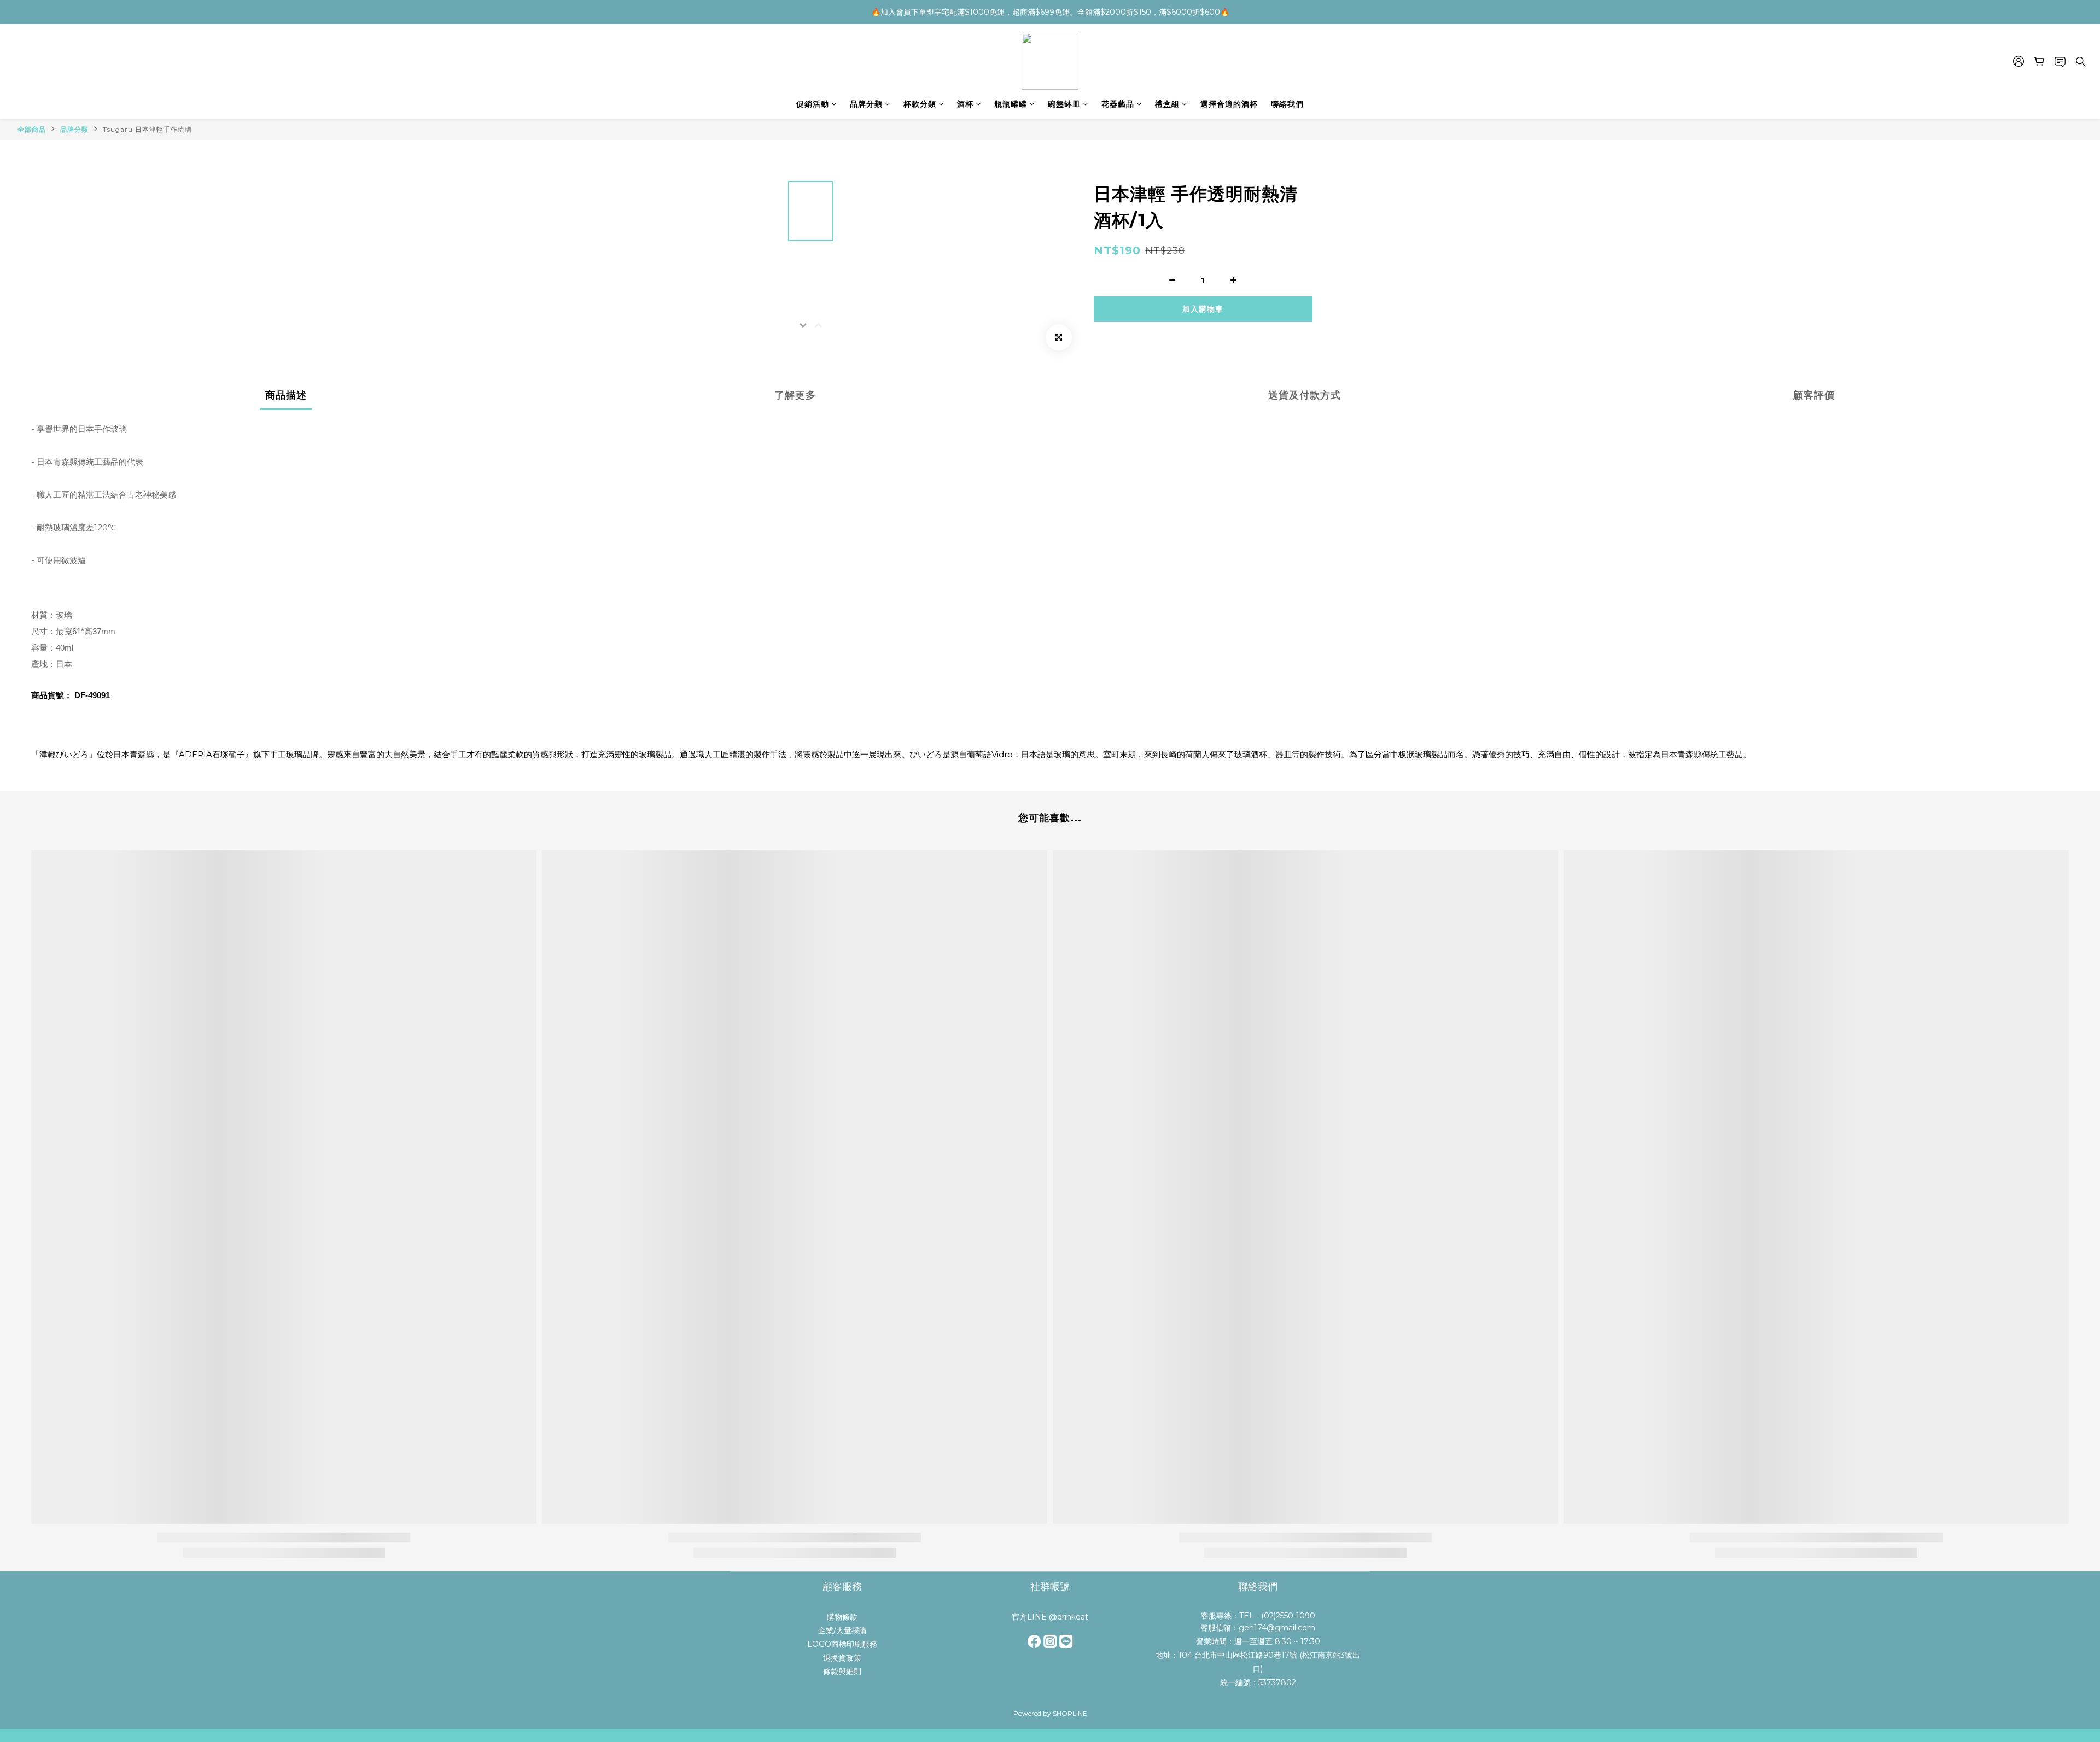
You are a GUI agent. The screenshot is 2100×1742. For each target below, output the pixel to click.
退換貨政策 (842, 1658)
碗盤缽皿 (1064, 104)
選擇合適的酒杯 (1229, 104)
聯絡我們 (1287, 104)
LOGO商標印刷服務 (842, 1644)
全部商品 (32, 129)
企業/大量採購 (842, 1630)
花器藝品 (1117, 104)
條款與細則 (842, 1671)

━━━━━━━━━━━━━━━━

* [TASK STATEMENT]: Please reproduce each line of the listing above exactly, skipping pictures.

* [WRITTEN ANSWER]:
You are a GUI agent. The screenshot is 2100×1742. For each target below, output the pixel to click.
退換貨政策 (842, 1658)
碗盤缽皿 (1064, 104)
選擇合適的酒杯 (1229, 104)
聯絡我們 (1287, 104)
LOGO商標印刷服務 (842, 1644)
全部商品 (32, 129)
企業/大量採購 (842, 1630)
花器藝品 (1117, 104)
條款與細則 (842, 1671)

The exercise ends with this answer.